Sonntag – Marathontag: - Der Start (Partenza) ist an der Lungarno Pecori Giraldi direkt neben dem Arno. Von meinem Hotel aus sind das 40 Minuten zu Fuß, denn die Busse fahren heute nicht in Startrichtung.

Es ist kurz vor 9 Uhr und das große Feld sammelt sich. Die Schlangen an den Toilettenhäuschen werden kleiner. Die roten LKW-Aufleger sind voll mit Kleiderbeuteln und jetzt heißt es einreihen in die Startblöcke. Ich stelle mich heute ganz hinten an, denn mein Magen hat in der Nacht rebelliert. Die Temperatur heute Morgen ist so um die 6 Grad mit Sonnenschein, aber es sollen noch um die 15 Grad werden.

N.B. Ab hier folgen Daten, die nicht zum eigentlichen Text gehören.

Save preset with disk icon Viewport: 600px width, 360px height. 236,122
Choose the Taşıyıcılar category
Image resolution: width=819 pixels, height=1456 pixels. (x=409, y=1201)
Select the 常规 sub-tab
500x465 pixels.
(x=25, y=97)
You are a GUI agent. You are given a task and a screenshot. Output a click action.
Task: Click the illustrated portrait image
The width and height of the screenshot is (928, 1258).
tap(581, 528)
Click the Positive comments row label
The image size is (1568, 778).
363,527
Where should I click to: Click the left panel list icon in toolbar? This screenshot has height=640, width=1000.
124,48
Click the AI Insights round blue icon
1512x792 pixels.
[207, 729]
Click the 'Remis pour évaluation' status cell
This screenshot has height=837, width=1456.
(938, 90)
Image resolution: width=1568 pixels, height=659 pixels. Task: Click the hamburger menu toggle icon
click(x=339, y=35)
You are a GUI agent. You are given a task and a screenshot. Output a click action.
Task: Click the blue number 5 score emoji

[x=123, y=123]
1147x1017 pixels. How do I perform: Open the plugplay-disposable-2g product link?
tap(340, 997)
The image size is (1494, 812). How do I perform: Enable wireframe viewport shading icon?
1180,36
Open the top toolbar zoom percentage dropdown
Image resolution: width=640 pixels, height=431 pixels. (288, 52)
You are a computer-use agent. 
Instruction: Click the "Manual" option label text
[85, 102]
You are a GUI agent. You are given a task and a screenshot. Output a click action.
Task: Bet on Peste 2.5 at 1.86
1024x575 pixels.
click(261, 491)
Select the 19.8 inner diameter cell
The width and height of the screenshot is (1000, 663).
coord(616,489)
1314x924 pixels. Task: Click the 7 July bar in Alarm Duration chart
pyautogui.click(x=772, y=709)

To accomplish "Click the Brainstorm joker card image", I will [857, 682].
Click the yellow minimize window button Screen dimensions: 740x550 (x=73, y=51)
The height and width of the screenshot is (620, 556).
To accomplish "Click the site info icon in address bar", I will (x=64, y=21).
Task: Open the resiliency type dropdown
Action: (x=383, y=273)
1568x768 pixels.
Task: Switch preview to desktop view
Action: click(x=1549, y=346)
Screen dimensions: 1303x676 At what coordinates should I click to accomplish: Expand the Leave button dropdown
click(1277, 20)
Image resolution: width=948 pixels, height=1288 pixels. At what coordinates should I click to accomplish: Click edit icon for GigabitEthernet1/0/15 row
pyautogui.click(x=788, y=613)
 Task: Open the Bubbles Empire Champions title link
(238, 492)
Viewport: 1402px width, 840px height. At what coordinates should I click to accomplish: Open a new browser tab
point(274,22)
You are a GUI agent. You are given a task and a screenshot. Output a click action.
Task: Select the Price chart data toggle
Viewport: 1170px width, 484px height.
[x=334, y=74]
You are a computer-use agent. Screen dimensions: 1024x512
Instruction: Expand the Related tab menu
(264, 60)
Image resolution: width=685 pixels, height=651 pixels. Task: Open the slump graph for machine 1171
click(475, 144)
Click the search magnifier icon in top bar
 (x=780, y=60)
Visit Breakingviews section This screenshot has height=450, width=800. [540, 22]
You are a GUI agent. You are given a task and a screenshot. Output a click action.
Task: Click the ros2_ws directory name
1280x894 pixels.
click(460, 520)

Hier ganz hinten steht eine lustige Gruppe von verkleideten Japanern, die eine Superstimmung haben. Neben mir steht einer im Eintracht Frankfurt Trikot. Die Zeit läuft und es ist 9:15 Uhr. Wir warten auf den Startschuss der sich aber wie jedes Jahr ein wenig verzögert. Der Grund ist, dass der Marathonlauf 3 Stunden Live im Fernsehen übertragen wird und man auf das Signal vom Sender wartet. Dann geht es los.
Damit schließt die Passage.